カレー屋
近所にカレー屋がある。
スパイスから仕込む系の本格スリランカ風カレーの店だ。
少し値段は高めだが、確かに美味い。
自信を持って人にオススメできる下京区コンプトン界隈の名店である。
店の壁がきつめの青で塗ってあるなど、基本クセ強めの店なのだが、特にすごいのがここの店長である。
何がすごいかと言うと、本当にいつ見ても人民帽を被っているのだ。
人民帽とは、毛沢東が被っているカーキ色の潰れたアンパンみたいなアレである。
日本で人民帽を普通に被っている人など下北沢にしかいないと思っていたが、まさか我が下京区で出くわすとは。
しかも、その人民帽が実にしっくりくる顔出ちをしている上に、ショートボブに口髭という決まりすぎなビジュアルなのである。
狙ってやっているか、相当の香港映画好きかなどちらかである。
いつか仲良くなったら「お前に食わせるタンメンはねえ」って言ってもらおうと思っている。
ちなみに「ムジャラ」という店です。
金曜日はビリヤニもやってます。
焼きそば定食
先日、ある会社が飛び込み営業でカタログを置いて行った。
カタログには懐かしい名が書いてあった。
大学時代、就活の終わりに最後に行った会社だ。
就活の終わりと言っても、どこかから内定が出ていた訳ではない。
折しもリーマンショック後の不況の中、「なんで働いてやるのにスーツ着て頭下げなきゃいけねーんだ」と本気で思っていたノースキルのクソ学生を雇う会社などあるはずがなかった。
最初の方は多少マジメにやってもいたが、三ヶ月もしたらほとんどやる気が無くなっていた。
上記のようなメンタリティで、あのような非人間的活動が続く訳ないのだ。
作文を書き、着心地の悪い服を着て、オッサンに会うために大阪に通う毎日。
日に日に無気力になっていき、お祈りメールに対して「うるせー全員死ね」と返信する元気さえ無くなっていた。
せっかくたどり着いた最終面接も、雨でダルいのでキャンセルしたりしていた。
卒業したら南の島で金が尽きるまで隠遁生活を送りたいと本気で思っていた。
しかし実家住まいなので何もせずにゴロゴロしているのもバツが悪い。
とりあえずそれらしく会社を受け、格好だけはつけていた。
ある日受けた会社は、大阪の鶴橋が本社だった。
鶴橋は行ったことがなかったので、小旅行がてら説明会に行ってみることにした。
結果的に言うと、かつて見た中でも最悪の会社だった。
まず説明会の冒頭から小デブの人事が喚いていて不快だった。
とりあえずビデオ見てくれ的なことを言い残して始まったVTRがこれまた酷いのである。
要約すると、飛び込み営業を繰り返して社のために命を賭して働け、といった内容。
なかなか最悪すぎて逆に笑えた。
茶番VTRが終わると、小デブが輪をかけて横柄な態度でこう言った。

********

## 小問 A
(i)〜(iii)が本文と合うかを「はい」か「いいえ」で判定し、決め手となる本文の語句を一字も変えずに引用すること。(i) カレー屋の店長はいつ見ても人民帽を被っている。(ii) 筆者は雨の日でも最終面接に出向いた。(iii) 筆者はその会社を受ける前から鶴橋によく行っていた。
## 小問 B
本文に登場する地名をすべて、出てくる順に挙げること。
## 小問 C
就活の回想で終わる本文を、最後の一文に続けて書き継ぐこと。
記録データは本文とは別の資料である。

## 記録データ
********

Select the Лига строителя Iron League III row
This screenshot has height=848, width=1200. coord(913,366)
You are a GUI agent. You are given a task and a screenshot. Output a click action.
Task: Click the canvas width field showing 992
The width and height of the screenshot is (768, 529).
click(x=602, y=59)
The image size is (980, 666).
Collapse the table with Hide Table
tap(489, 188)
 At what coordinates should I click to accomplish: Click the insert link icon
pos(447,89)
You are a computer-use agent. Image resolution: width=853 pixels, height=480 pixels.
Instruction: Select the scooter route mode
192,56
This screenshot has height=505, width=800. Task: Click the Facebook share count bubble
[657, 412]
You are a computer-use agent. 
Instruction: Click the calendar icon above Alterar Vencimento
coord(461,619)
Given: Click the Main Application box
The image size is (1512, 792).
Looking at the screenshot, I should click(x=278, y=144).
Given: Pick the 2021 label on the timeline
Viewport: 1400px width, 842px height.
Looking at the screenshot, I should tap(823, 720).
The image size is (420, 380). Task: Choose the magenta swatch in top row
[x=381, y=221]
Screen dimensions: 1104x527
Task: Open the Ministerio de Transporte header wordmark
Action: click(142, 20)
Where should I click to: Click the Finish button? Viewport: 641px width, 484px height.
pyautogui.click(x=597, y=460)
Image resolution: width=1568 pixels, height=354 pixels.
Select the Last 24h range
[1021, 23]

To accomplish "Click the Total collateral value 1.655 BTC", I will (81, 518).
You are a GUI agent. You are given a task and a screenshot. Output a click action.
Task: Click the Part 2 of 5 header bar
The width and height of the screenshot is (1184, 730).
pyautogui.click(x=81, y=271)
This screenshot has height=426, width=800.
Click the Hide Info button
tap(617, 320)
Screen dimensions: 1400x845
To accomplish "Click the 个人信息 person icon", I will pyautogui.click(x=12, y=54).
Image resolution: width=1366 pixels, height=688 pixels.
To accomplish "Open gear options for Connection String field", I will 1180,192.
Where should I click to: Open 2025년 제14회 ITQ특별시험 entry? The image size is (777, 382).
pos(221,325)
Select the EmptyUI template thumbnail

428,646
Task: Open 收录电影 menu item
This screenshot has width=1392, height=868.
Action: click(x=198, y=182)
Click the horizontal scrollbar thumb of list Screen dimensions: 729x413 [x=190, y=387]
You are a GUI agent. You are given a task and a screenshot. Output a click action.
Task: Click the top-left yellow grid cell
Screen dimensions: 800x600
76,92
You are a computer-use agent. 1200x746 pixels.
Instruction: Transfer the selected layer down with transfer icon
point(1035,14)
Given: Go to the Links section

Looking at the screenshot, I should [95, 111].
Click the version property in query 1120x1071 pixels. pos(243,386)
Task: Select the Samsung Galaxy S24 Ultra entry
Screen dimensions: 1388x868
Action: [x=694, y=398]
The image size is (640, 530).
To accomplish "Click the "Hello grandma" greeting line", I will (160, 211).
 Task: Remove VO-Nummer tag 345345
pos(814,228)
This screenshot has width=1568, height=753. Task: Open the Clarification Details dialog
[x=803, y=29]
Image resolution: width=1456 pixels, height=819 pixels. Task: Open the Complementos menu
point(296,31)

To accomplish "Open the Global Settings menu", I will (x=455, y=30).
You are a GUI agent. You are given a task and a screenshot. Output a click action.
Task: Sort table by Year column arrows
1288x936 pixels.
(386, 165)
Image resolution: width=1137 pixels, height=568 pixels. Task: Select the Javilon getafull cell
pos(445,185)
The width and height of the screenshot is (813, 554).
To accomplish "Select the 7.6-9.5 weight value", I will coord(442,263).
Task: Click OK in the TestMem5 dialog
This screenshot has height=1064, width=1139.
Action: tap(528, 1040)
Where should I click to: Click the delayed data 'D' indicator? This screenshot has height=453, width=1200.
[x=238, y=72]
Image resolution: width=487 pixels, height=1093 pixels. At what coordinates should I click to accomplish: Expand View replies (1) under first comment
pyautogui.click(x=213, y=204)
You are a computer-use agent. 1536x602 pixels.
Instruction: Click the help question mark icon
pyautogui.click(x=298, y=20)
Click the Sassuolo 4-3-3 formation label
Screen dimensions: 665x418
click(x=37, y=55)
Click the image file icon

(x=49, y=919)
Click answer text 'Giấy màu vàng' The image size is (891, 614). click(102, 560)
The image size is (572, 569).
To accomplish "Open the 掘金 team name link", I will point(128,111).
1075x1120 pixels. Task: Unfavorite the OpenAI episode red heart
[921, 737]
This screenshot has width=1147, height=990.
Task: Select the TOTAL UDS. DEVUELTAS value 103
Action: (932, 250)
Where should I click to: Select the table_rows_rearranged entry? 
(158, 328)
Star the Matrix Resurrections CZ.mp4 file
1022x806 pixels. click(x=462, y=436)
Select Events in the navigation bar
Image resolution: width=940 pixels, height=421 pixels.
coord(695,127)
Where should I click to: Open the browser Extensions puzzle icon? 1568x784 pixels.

********

## 解答 A
(i) はい：「本当にいつ見ても人民帽を被っているのだ」
(ii) いいえ：「雨でダルいのでキャンセルしたりしていた」
(iii) いいえ：「鶴橋は行ったことがなかった」

## 解答 B
下京区、コンプトン、日本、下北沢、香港、大阪、鶴橋

## 解答 C
「これ見てキツいなと思った人、帰っていいからね!ウチは本当にやる気ある奴しか採らないから!」
僕は荷物をまとめて帰った。
人事や周囲の嫌な視線を感じながら、元来た道を駅まで戻った。
帰り道、僕はダメな奴だと思った。
あの豚の演説の後、席を立ったのは僕を含めて2、3人しかいなかった。
みんな、必死なのだ。
しかし僕はこんなにも無気力で、怠惰で、ぼんやりと生きている。
つくづくダメな奴だと思った。
行きはあまり気づかなかったが、駅の周囲はコリアン市場で極彩色の看板や食材があふれていた。
落ち込んでた心が少しだけ、踊る。
足は自然と市場へと踏み出ししていた。
市場をウロウロして、味見したり、匂いでむせたり、おばちゃんに絡まれたりしてるうちに、死んでいた心が蘇って来るような気がした。
市場の奥深くに、終戦直後にノリで建てたようなバラック作りの食堂を見つけた。
一番安い焼きそば定食を注文した。
焼きそばにご飯など普段は絶対にやらないが、大阪っぽくて面白いかなと思ったのだ。
絶品だった。
絶妙に濃い味の焼きそばと、白ご飯が織り成すハーモニー。
インターバルの具の少ない味噌汁も大変に味があってよかった。
腹が満ちれば心も満ちる。
僕はダメな奴かも知れないけど、つまらなくはない。
あいつらよりももっと面白おかしく生きてやろう。
そう思えるようになった。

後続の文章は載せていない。